Source document:
========================================================================

Sepsis is a major public health concern with significant morbidity, mortality, and healthcare expenses. Early detection and antibiotic treatment of sepsis improve outcomes. However, although professional critical care societies have proposed new clinical criteria that aid sepsis recognition, the fundamental need for early detection and treatment remains unmet. In response, researchers have proposed algorithms for early sepsis detection, but directly comparing such methods has not been possible because of different patient cohorts, clinical variables and sepsis criteria, prediction tasks, evaluation metrics, and other differences. To address these issues, the PhysioNet/Computing in Cardiology Challenge 2019 facilitated the development of automated, open-source algorithms for the early detection of sepsis from clinical data.

========================================================================

Material provided:
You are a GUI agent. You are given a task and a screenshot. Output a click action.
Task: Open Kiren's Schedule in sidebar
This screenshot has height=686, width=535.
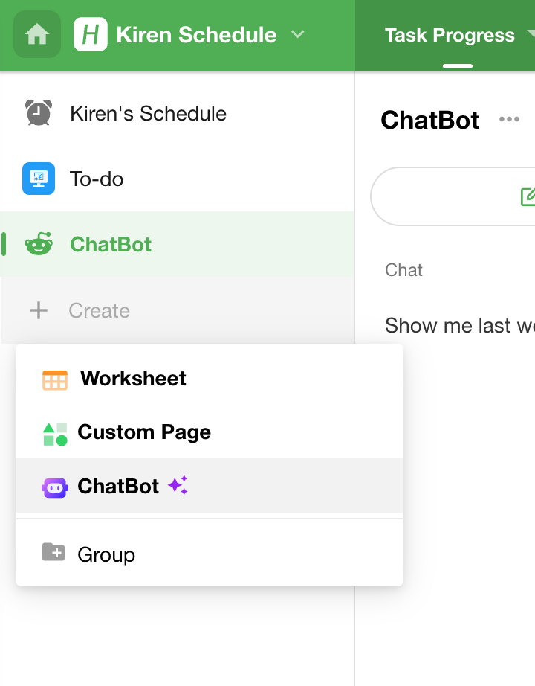coord(148,114)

========================================================================

Work request A:
Do the following statements agree with the passage on sepsis detection? For each, answer yes or no and quote the deciding words of the passage.
(i) Early detection and antibiotic treatment of sepsis improve outcomes.
(ii) The new clinical criteria from professional critical care societies have met the need for early detection and treatment.
(iii) The PhysioNet/Computing in Cardiology Challenge 2019 facilitated the development of proprietary algorithms.
Work request B: Rewrite the part of the passage on sepsis detection starting at "Sepsis is a" and ending at "from clinical data.", putting "investigators" in place of "researchers".
Work request C: The passage on sepsis detection calls sepsis a major public health concern. List the three things it says sepsis involves significantly.

Task response A:
(i) Yes: "Early detection and antibiotic treatment of sepsis improve outcomes."
(ii) No: "the fundamental need for early detection and treatment remains unmet."
(iii) No: "automated, open-source algorithms for the early detection of sepsis from clinical data."

Task response B:
Sepsis is a major public health concern with significant morbidity, mortality, and healthcare expenses. Early detection and antibiotic treatment of sepsis improve outcomes. However, although professional critical care societies have proposed new clinical criteria that aid sepsis recognition, the fundamental need for early detection and treatment remains unmet. In response, investigators have proposed algorithms for early sepsis detection, but directly comparing such methods has not been possible because of different patient cohorts, clinical variables and sepsis criteria, prediction tasks, evaluation metrics, and other differences. To address these issues, the PhysioNet/Computing in Cardiology Challenge 2019 facilitated the development of automated, open-source algorithms for the early detection of sepsis from clinical data.

Task response C:
morbidity
mortality
healthcare expenses